* **SET EXERCISE**
Rewrite all of the entries below as a Markdown table with the columns "No." and "Line," giving each line its own numbered row. Skip blank lines, and leave the pictures out of the table.

=== MATERIAL FOR THE TASK ===

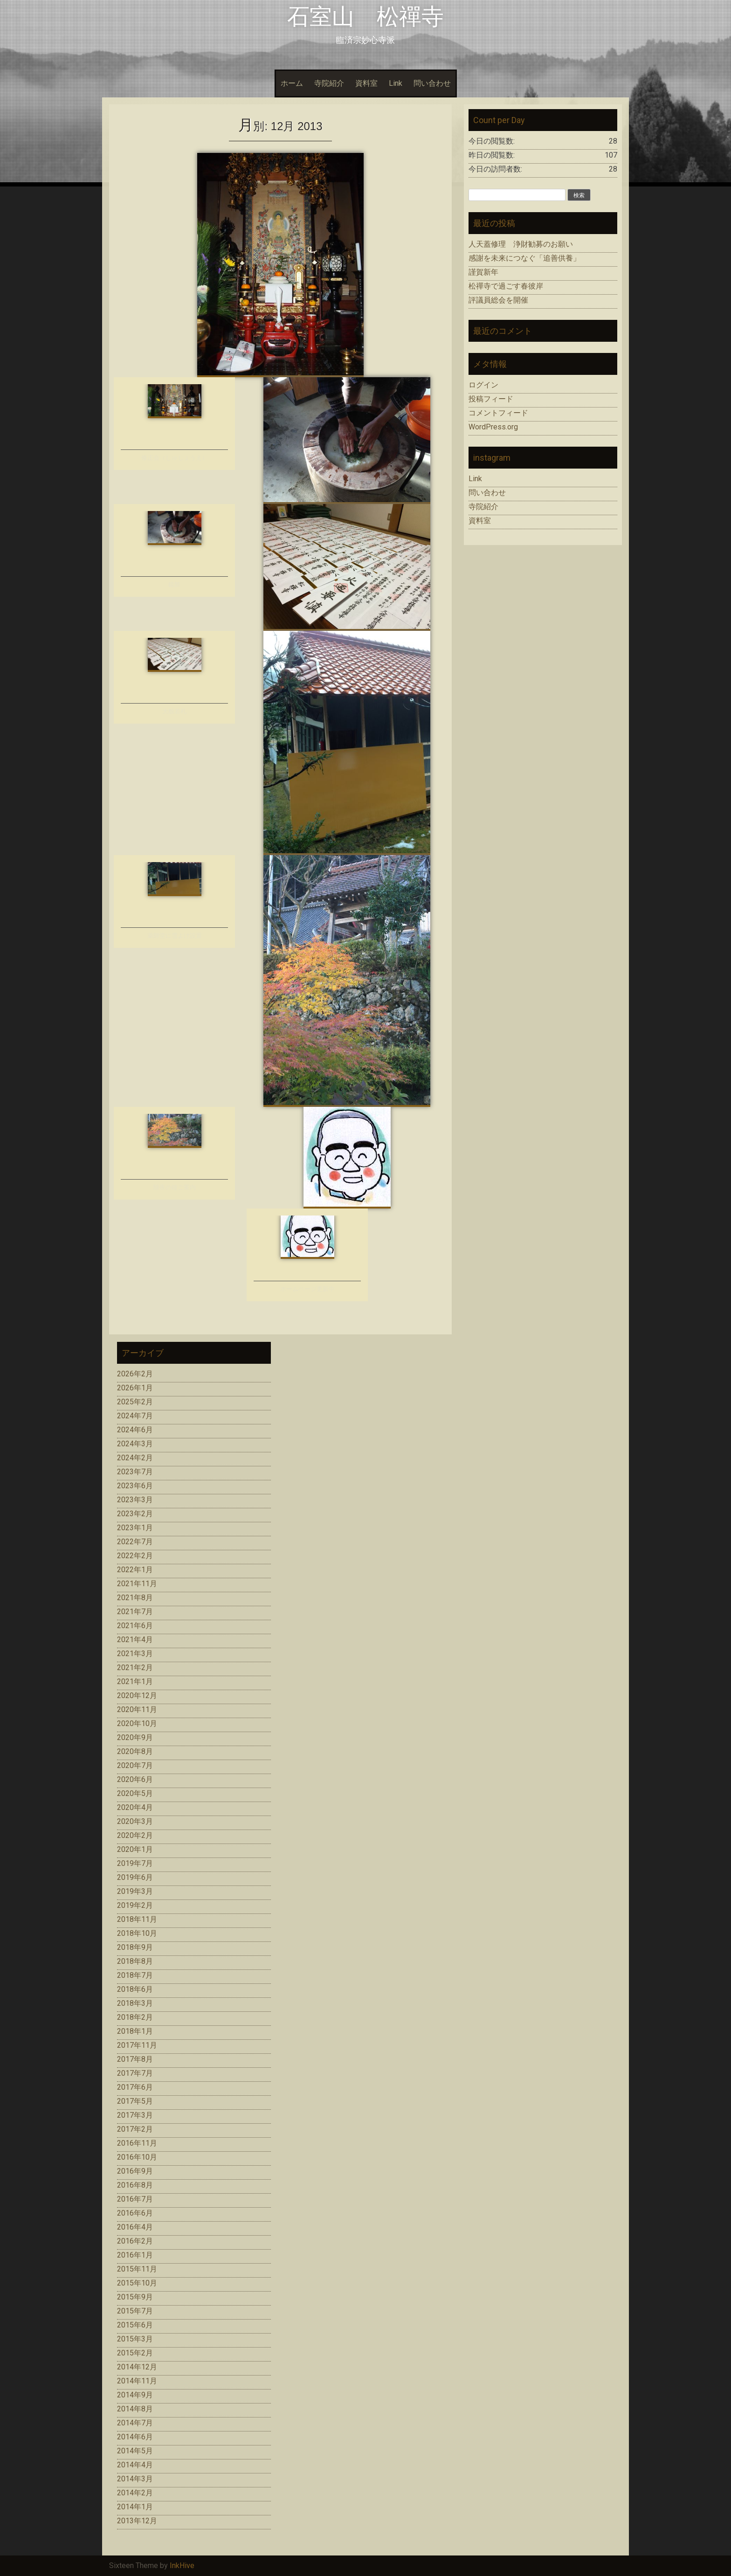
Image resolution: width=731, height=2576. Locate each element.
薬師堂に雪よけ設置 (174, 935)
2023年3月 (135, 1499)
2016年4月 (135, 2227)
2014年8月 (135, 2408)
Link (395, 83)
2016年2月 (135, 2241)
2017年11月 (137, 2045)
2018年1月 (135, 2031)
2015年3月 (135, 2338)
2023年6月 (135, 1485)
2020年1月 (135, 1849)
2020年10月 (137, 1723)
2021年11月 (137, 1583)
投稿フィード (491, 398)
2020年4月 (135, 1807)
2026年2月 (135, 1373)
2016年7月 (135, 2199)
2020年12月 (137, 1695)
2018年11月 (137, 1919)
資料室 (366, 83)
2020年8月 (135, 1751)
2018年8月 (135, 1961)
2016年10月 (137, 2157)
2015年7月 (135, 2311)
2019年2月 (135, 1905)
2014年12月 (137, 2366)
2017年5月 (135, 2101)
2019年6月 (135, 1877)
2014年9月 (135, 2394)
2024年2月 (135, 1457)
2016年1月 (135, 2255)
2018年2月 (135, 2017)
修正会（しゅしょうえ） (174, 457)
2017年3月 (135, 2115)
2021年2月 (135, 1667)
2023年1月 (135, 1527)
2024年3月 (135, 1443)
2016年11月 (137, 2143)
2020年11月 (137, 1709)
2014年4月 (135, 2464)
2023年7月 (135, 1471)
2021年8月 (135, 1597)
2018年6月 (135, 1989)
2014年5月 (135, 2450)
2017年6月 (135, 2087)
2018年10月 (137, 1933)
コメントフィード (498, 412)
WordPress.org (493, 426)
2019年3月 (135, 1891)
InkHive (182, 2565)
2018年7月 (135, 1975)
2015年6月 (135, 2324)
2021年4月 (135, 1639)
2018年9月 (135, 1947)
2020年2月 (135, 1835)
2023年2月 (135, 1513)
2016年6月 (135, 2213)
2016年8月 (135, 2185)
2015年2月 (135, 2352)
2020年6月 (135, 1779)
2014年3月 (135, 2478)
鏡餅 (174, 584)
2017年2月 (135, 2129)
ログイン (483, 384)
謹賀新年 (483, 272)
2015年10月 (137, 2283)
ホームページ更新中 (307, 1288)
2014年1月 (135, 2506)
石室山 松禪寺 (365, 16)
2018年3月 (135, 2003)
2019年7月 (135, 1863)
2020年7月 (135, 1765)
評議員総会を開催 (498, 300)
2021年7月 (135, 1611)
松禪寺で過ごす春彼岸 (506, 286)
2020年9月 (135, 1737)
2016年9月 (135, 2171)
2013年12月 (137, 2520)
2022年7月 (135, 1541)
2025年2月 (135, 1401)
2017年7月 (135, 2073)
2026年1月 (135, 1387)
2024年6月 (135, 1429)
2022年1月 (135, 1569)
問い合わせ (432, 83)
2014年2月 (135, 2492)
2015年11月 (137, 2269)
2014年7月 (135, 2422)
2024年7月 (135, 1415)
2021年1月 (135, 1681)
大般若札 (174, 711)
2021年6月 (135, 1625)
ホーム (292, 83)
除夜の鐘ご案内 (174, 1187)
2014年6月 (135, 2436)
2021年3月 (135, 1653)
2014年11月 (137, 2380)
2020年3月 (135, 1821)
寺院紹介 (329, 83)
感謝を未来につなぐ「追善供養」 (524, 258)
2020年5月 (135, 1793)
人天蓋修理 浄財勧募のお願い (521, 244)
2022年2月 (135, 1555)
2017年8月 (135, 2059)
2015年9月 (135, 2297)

===

* **PROBLEM SOLUTION**
| No. | Line |
|---|---|
| 1 | Image resolution: width=731, height=2576. Locate each element. |
| 2 | 薬師堂に雪よけ設置 (174, 935) |
| 3 | 2023年3月 (135, 1499) |
| 4 | 2016年4月 (135, 2227) |
| 5 | 2014年8月 (135, 2408) |
| 6 | Link (395, 83) |
| 7 | 2016年2月 (135, 2241) |
| 8 | 2017年11月 (137, 2045) |
| 9 | 2018年1月 (135, 2031) |
| 10 | 2015年3月 (135, 2338) |
| 11 | 2023年6月 (135, 1485) |
| 12 | 2020年1月 (135, 1849) |
| 13 | 2020年10月 (137, 1723) |
| 14 | 2021年11月 (137, 1583) |
| 15 | 投稿フィード (491, 398) |
| 16 | 2020年4月 (135, 1807) |
| 17 | 2026年2月 (135, 1373) |
| 18 | 2016年7月 (135, 2199) |
| 19 | 2020年12月 (137, 1695) |
| 20 | 2018年11月 (137, 1919) |
| 21 | 資料室 (366, 83) |
| 22 | 2020年8月 (135, 1751) |
| 23 | 2018年8月 (135, 1961) |
| 24 | 2016年10月 (137, 2157) |
| 25 | 2015年7月 (135, 2311) |
| 26 | 2019年2月 (135, 1905) |
| 27 | 2014年12月 (137, 2366) |
| 28 | 2017年5月 (135, 2101) |
| 29 | 2019年6月 (135, 1877) |
| 30 | 2014年9月 (135, 2394) |
| 31 | 2024年2月 (135, 1457) |
| 32 | 2016年1月 (135, 2255) |
| 33 | 2018年2月 (135, 2017) |
| 34 | 修正会（しゅしょうえ） (174, 457) |
| 35 | 2017年3月 (135, 2115) |
| 36 | 2021年2月 (135, 1667) |
| 37 | 2023年1月 (135, 1527) |
| 38 | 2024年3月 (135, 1443) |
| 39 | 2016年11月 (137, 2143) |
| 40 | 2020年11月 (137, 1709) |
| 41 | 2014年4月 (135, 2464) |
| 42 | 2023年7月 (135, 1471) |
| 43 | 2021年8月 (135, 1597) |
| 44 | 2018年6月 (135, 1989) |
| 45 | 2014年5月 (135, 2450) |
| 46 | 2017年6月 (135, 2087) |
| 47 | 2018年10月 (137, 1933) |
| 48 | コメントフィード (498, 412) |
| 49 | WordPress.org (493, 426) |
| 50 | 2019年3月 (135, 1891) |
| 51 | InkHive (182, 2565) |
| 52 | 2018年7月 (135, 1975) |
| 53 | 2015年6月 (135, 2324) |
| 54 | 2021年4月 (135, 1639) |
| 55 | 2018年9月 (135, 1947) |
| 56 | 2020年2月 (135, 1835) |
| 57 | 2023年2月 (135, 1513) |
| 58 | 2016年6月 (135, 2213) |
| 59 | 2016年8月 (135, 2185) |
| 60 | 2015年2月 (135, 2352) |
| 61 | 2020年6月 (135, 1779) |
| 62 | 2014年3月 (135, 2478) |
| 63 | 鏡餅 (174, 584) |
| 64 | 2017年2月 (135, 2129) |
| 65 | ログイン (483, 384) |
| 66 | 謹賀新年 (483, 272) |
| 67 | 2015年10月 (137, 2283) |
| 68 | ホームページ更新中 (307, 1288) |
| 69 | 2014年1月 (135, 2506) |
| 70 | 石室山 松禪寺 (365, 16) |
| 71 | 2018年3月 (135, 2003) |
| 72 | 2019年7月 (135, 1863) |
| 73 | 2020年7月 (135, 1765) |
| 74 | 評議員総会を開催 (498, 300) |
| 75 | 2021年7月 (135, 1611) |
| 76 | 松禪寺で過ごす春彼岸 (506, 286) |
| 77 | 2020年9月 (135, 1737) |
| 78 | 2016年9月 (135, 2171) |
| 79 | 2013年12月 (137, 2520) |
| 80 | 2022年7月 (135, 1541) |
| 81 | 2025年2月 (135, 1401) |
| 82 | 2017年7月 (135, 2073) |
| 83 | 2026年1月 (135, 1387) |
| 84 | 2024年6月 (135, 1429) |
| 85 | 2022年1月 (135, 1569) |
| 86 | 問い合わせ (432, 83) |
| 87 | 2014年2月 (135, 2492) |
| 88 | 2015年11月 (137, 2269) |
| 89 | 2014年7月 (135, 2422) |
| 90 | 2024年7月 (135, 1415) |
| 91 | 2021年1月 (135, 1681) |
| 92 | 大般若札 (174, 711) |
| 93 | 2021年6月 (135, 1625) |
| 94 | ホーム (292, 83) |
| 95 | 除夜の鐘ご案内 (174, 1187) |
| 96 | 2014年6月 (135, 2436) |
| 97 | 2021年3月 (135, 1653) |
| 98 | 2014年11月 (137, 2380) |
| 99 | 2020年3月 (135, 1821) |
| 100 | 寺院紹介 (329, 83) |
| 101 | 感謝を未来につなぐ「追善供養」 (524, 258) |
| 102 | 2020年5月 (135, 1793) |
| 103 | 人天蓋修理 浄財勧募のお願い (521, 244) |
| 104 | 2022年2月 (135, 1555) |
| 105 | 2017年8月 (135, 2059) |
| 106 | 2015年9月 (135, 2297) |